CEA Tumor Marker
CEA is an abbreviation of carcinoembryonic antigen, which is one of the most commonly used tumor markers. The tumor markers are substances occurring in the human body, whose increased concentration may be associated with presence of a certain malignant disease. Carcinoembryonic antigen is produced in human fetuses and its concentration after the birth quickly decreases. In adults, its serum concentration is minimal.
The CEA is associated mainly with cancers of the digestive tube and its concentration can be easily evaluated from a sample of venous blood.
Elevated CEA is mainly associated with presence of colon cancer and stomach cancer, but it is also present in pancreas cancer, lung cancer, thyroid cancer and breast cancer. It should be however noted the tumor markers should not be primarily used for diagnosis and it is better to check them in patients with already diagnosed malignant disease who undergo therapy. When CEA serum level decrease, the treatment is effective and when the concentration rises, the therapy is ineffective an the number of malignant cells rises.

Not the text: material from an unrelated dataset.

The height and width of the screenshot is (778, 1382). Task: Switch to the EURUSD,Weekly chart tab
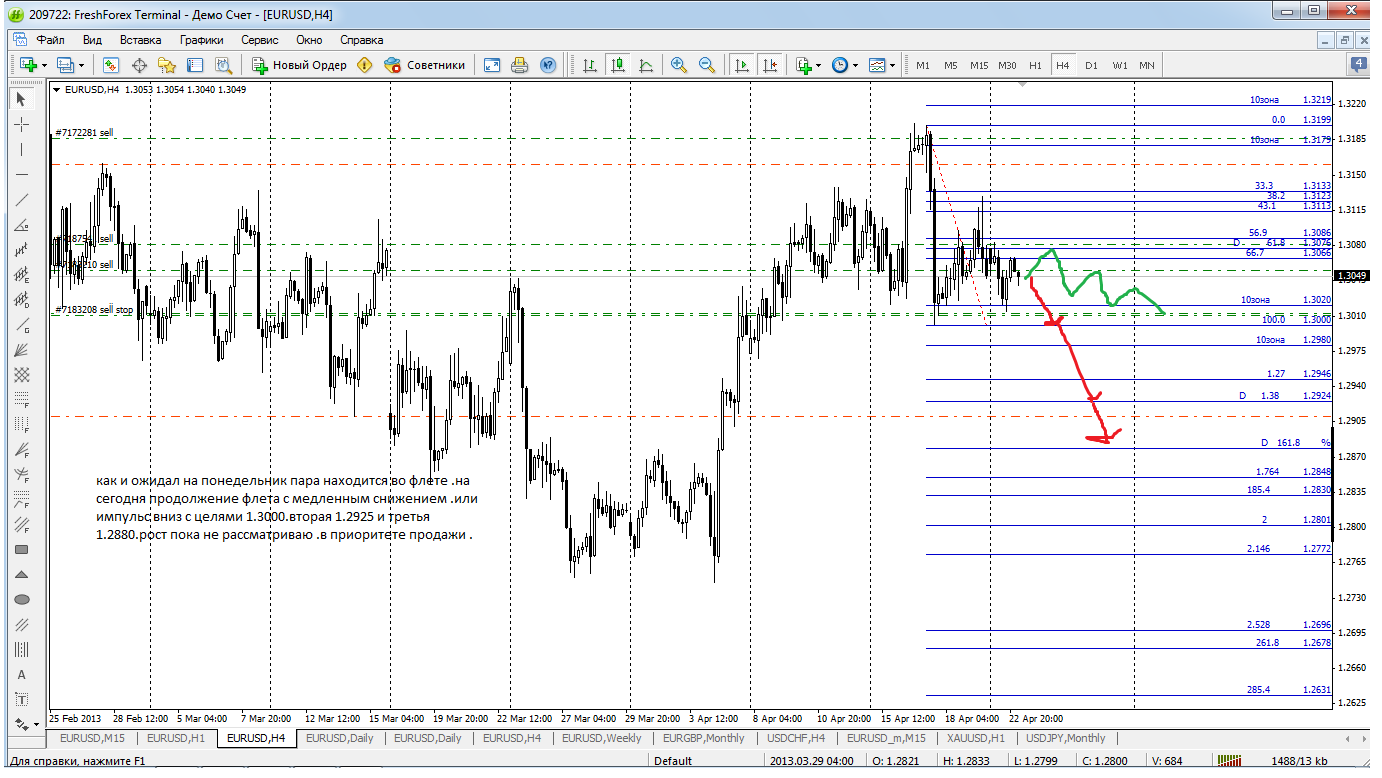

As mentioned above, CEA is not very reliable and its high concentration may be present not only in tumors, but also in non-malignant diseases such as acute and chronic pancreatitis, liver cirrhosis, ulcerative colitis and Crohn's disease. Elevated CEA is also reported in chronic smokers. On the other hand, some people with advanced forms of aforementioned cancers may have normal levels of CEA.